Lawrence Curtin, Jane's Brother, Gets Control of His Reel Life
Lawrence Curtin admits he's had problems. For starters, there's the bitter divorce and child support battle with his first wife, Susan Connaughton, still winding through the courts after 16 years. Curtin also allows that he's had drug problems—"I moved to Miami and fell into a pile of cocaine"—and in 1985 he was temporarily committed by his second wife, Kim Krogen, to a mental facility. He says he once tried suicide and admits that relations with his family (his sister is Kate & Allie Star Jane Curtin) are strained. Many people would look at that life and see a mess; Lawrence looked at it and saw a movie. The result, One Minute to Midnight—written, directed by and starring Lawrence Curtin—premiered Jan. 22 at the Grove Cinema in Coconut Grove, Fla. He's negotiating to book the film elsewhere.
"I had to extricate from myself all the hurt that's been going on in my life," says Curtin, 44, who regards the tragicomic movie as cathartic. As depicted in Midnight, Curtin is the misunderstood victim of bad luck, bad marriages and a bungling legal system, a perception not shared by everyone who knows him. Larry thinks "he's right and everybody else is wrong," says second wife Kim, 33. The two are now estranged, but Curtin says he remains faithful to her. Lawrence's sister, Jane, refuses to comment on his movie or his life. He says he's not surprised: "She's basically as cold as ice."
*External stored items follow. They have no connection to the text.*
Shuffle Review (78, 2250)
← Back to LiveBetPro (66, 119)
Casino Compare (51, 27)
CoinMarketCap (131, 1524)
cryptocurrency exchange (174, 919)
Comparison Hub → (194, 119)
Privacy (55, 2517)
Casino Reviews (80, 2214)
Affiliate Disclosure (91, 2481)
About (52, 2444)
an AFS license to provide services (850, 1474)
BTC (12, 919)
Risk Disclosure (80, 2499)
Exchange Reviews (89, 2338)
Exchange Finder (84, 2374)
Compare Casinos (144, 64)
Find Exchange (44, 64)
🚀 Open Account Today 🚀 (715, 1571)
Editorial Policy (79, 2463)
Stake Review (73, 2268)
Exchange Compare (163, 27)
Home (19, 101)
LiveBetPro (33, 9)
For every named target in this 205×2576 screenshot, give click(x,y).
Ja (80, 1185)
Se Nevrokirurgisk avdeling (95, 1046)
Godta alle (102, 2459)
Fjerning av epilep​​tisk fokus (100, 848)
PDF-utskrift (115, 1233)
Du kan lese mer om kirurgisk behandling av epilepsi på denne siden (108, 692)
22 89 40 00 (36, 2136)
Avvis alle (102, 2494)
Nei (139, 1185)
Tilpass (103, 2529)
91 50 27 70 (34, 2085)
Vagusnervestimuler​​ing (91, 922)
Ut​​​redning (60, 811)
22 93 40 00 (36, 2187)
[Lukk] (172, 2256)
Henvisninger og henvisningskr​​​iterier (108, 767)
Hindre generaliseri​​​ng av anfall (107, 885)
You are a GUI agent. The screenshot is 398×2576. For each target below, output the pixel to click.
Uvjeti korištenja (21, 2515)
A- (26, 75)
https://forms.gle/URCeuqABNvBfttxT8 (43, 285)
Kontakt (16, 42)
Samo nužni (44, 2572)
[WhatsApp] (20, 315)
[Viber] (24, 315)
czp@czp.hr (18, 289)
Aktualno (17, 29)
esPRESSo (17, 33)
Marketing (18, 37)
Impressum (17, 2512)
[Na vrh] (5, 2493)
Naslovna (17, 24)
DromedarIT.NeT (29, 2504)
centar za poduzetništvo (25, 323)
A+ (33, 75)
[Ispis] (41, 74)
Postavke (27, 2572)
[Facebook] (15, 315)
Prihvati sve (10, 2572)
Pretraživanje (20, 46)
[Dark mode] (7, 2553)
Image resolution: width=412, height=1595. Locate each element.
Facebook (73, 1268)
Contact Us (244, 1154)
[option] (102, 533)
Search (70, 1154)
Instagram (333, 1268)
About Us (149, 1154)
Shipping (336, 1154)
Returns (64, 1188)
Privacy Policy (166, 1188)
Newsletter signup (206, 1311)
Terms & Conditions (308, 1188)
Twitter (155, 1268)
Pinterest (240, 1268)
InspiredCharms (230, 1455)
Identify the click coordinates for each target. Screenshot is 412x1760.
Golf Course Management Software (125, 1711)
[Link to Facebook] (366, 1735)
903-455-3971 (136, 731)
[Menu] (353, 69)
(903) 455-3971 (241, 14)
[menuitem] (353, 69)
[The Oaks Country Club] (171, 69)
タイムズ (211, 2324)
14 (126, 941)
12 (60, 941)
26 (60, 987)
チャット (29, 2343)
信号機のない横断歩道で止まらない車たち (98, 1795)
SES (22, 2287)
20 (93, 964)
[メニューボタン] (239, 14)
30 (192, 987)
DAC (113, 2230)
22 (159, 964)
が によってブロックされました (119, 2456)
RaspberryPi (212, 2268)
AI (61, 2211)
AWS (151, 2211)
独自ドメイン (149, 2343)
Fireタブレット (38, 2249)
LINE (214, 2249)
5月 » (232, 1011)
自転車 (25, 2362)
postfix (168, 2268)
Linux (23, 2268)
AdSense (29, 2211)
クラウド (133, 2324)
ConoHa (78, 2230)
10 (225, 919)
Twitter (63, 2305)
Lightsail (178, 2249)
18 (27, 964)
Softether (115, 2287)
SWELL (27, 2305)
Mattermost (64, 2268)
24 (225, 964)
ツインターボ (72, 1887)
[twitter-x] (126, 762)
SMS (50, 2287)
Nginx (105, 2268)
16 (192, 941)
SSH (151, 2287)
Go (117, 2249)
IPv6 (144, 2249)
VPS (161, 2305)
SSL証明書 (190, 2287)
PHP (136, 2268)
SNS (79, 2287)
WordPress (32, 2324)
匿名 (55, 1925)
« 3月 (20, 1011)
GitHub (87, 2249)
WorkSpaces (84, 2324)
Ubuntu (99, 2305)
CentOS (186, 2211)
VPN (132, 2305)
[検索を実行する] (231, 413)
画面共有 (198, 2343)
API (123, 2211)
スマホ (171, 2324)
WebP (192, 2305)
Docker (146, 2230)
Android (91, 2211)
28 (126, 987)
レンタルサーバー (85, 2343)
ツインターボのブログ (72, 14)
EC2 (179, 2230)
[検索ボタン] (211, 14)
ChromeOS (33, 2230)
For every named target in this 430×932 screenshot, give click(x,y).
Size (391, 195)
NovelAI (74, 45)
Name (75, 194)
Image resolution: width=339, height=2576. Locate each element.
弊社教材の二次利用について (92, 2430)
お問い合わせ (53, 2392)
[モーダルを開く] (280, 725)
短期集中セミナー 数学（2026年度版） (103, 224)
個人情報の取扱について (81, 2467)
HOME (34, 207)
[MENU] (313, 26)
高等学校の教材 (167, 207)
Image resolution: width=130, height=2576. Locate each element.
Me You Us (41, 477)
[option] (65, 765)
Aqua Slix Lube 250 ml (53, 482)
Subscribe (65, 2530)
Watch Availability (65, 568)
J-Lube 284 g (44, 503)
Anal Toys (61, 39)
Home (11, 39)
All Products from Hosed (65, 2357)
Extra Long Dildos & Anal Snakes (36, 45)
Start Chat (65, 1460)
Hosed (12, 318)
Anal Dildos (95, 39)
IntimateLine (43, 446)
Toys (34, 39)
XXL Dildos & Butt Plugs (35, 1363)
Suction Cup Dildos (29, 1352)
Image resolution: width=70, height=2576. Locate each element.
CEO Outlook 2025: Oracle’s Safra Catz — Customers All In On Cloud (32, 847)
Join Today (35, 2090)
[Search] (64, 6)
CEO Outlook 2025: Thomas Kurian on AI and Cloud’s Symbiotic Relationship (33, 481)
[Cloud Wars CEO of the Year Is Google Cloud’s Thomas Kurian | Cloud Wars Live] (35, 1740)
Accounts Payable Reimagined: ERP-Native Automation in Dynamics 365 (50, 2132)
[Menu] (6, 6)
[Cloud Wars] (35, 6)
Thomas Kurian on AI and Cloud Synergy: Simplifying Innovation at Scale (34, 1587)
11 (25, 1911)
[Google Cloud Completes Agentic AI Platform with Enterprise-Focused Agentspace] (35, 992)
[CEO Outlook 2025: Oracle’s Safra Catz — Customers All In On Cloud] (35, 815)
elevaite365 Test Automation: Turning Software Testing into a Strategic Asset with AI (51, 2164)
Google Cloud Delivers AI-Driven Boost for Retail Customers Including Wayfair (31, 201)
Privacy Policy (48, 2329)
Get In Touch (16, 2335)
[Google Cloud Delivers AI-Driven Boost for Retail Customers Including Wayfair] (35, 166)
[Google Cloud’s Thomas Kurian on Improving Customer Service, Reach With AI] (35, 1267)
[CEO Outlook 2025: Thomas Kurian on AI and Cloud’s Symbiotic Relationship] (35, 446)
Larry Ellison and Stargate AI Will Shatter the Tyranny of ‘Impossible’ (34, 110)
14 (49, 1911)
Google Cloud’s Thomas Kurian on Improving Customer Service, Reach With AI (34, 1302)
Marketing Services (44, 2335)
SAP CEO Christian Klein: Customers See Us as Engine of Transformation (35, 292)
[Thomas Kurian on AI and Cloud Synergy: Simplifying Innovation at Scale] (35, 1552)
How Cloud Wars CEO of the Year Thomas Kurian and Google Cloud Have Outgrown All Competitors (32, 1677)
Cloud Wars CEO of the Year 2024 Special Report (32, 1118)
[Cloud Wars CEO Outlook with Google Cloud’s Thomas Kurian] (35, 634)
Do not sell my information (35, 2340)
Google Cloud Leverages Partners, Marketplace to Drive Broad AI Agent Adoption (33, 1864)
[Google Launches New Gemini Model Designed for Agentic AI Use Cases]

Critics have been only lukewarm to Curtin's effort, with the Miami News declaring that he "shows the humor" of his dilemma but "challenges the tolerance level of his audience." Still, the remarkable thing about the 98-minute film—as Samuel Johnson said in comparing a woman's preaching to a dog walking on its hind legs—is not that it was done well but that it was done at all. The second eldest of four children, Curtin grew up well-to-do in Wellesley, Mass. He says that he was "the typical problematic, alone kid," and never fit in with his family's "lowbrow copy of the Kennedys" life-style. Prior to making Midnight, he had worked for his father's insurance company, sold stock and invented lighting circuitry for billboards. After reading dozens of books on filmmaking, he raised the project's $400,000 cost through a public offering that attracted 237 investors.
So far, Midnight has been a financial loser, but Curtin hopes to make a killing in video. "There are 15 million divorced people in the U.S.," he says, "all of whom are potential viewers."